Brachial Plexus Nerve Trunk Segmentation Using Deep Learning: A Comparative Study with Doctors' Manual Segmentation
Wang, Yu, Zhu, Binbin, Kong, Lingsi, Wang, Jianlin, Gao, Bin, Wang, Jianhua, Tian, Dingcheng, Yao, Yudong
Ultrasound-guided nerve block anesthesia (UGNB) is a high-tech visual nerve block anesthesia method that can observe the target nerve and its surrounding structures, the puncture needle's advancement, and local anesthetics spread in real-time. The key in UGNB is nerve identification. With the help of deep learning methods, the automatic identification or segmentation of nerves can be realized, assisting doctors in completing nerve block anesthesia accurately and efficiently.

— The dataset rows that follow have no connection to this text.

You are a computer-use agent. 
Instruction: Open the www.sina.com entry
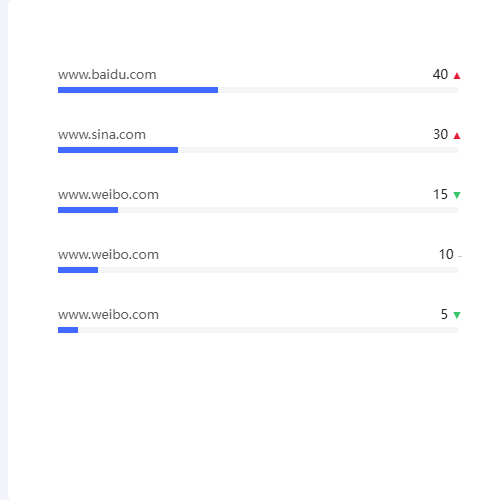point(102,135)
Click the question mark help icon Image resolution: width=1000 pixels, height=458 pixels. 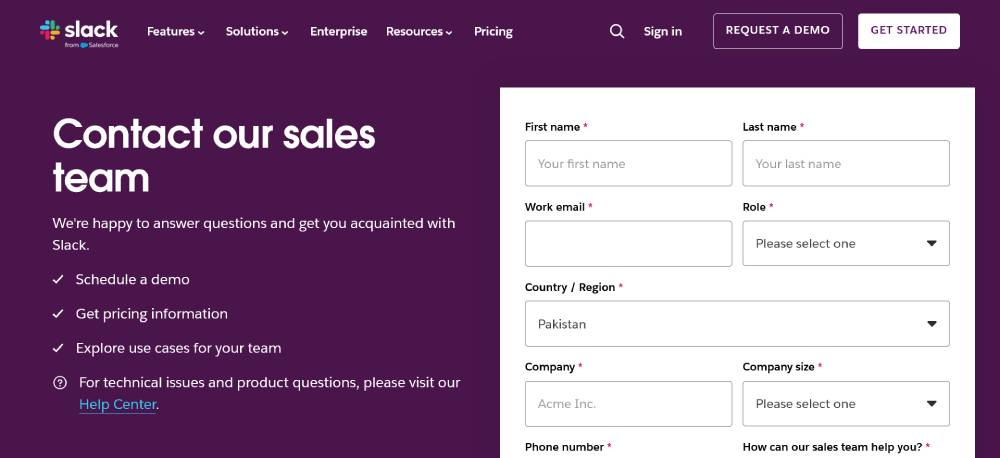pos(61,382)
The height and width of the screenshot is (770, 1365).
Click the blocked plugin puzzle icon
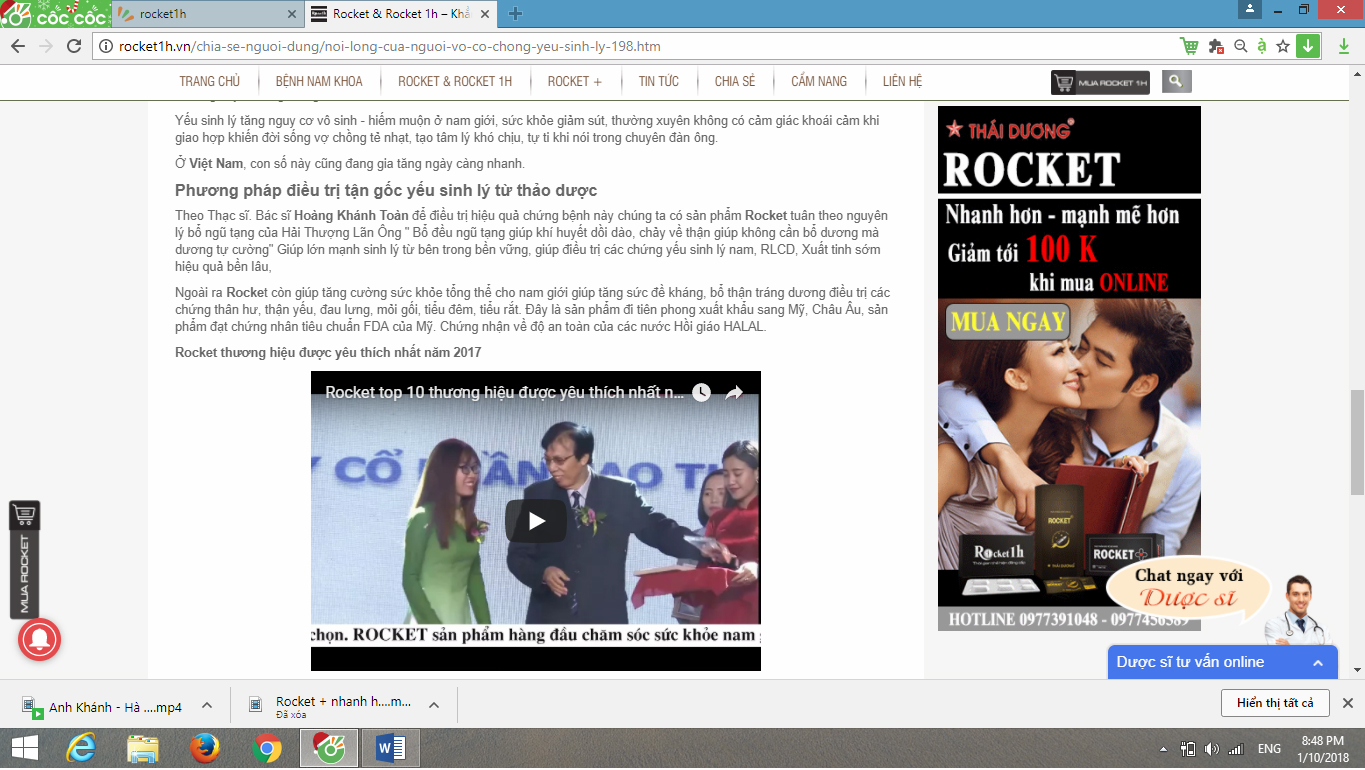(x=1216, y=46)
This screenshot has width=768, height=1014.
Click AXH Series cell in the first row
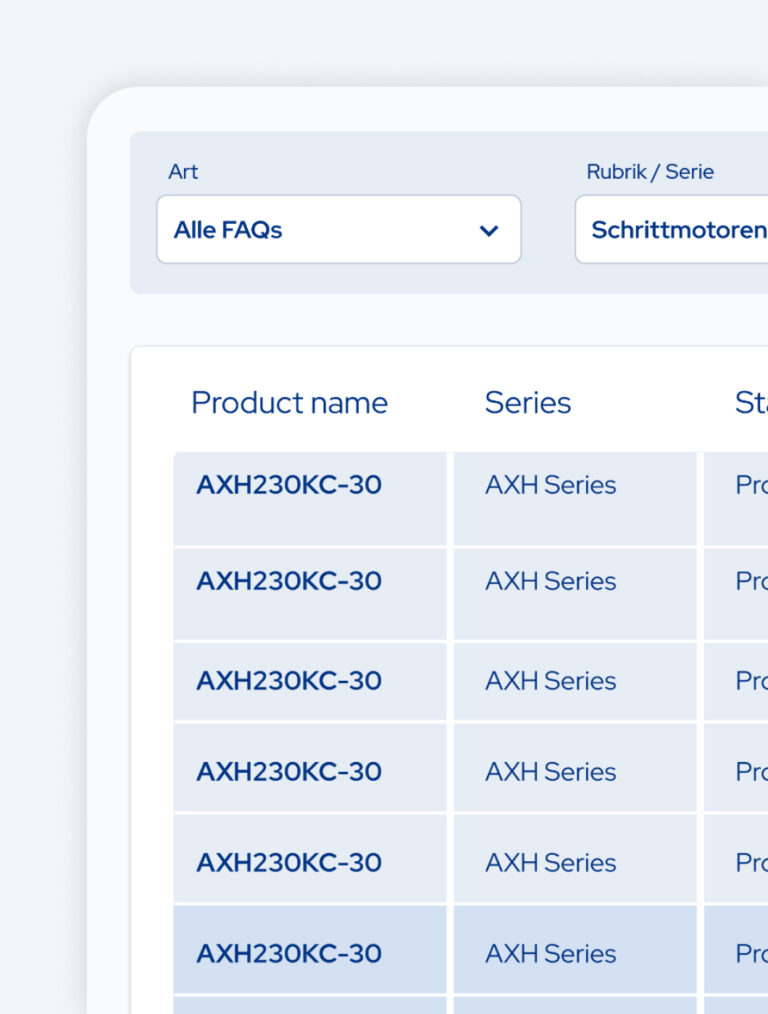[x=575, y=499]
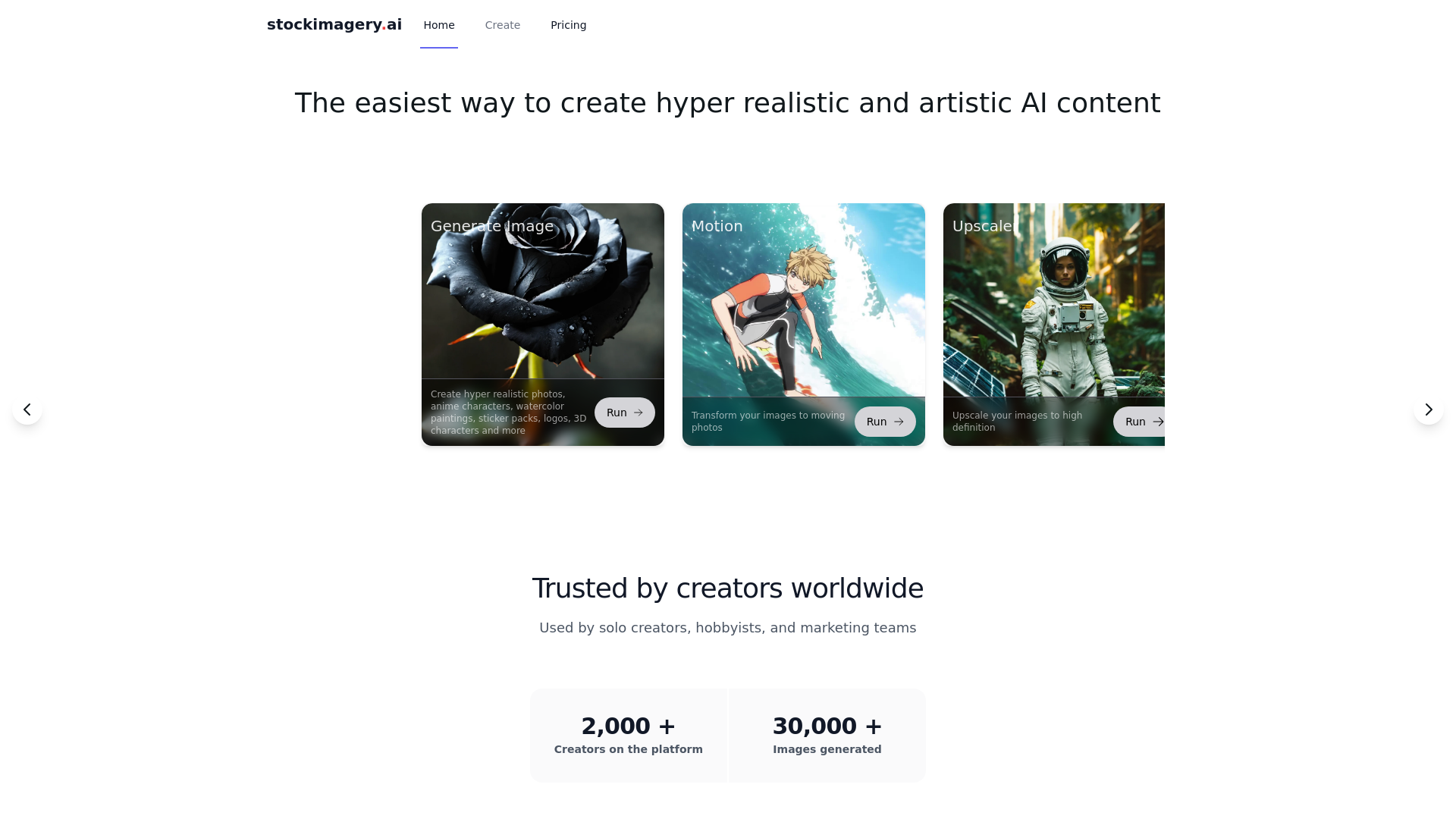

Here, we establish a public dataset containing 320 ultrasound images of brachial plexus (BP). Three experienced doctors jointly produce the BP segmentation ground truth and label brachial plexus trunks. We design a brachial plexus segmentation system (BPSegSys) based on deep learning. BPSegSys achieves experienced-doctor-level nerve identification performance in various experiments. We evaluate BPSegSys' performance in terms of intersection-over-union (IoU), a commonly used performance measure for segmentation experiments. Considering three dataset groups in our established public dataset, the IoU of BPSegSys are 0.5238, 0.4715, and 0.5029, respectively, which exceed the IoU 0.5205, 0.4704, and 0.4979 of experienced doctors. In addition, we show that BPSegSys can help doctors identify brachial plexus trunks more accurately, with IoU improvement up to 27%, which has significant clinical application value.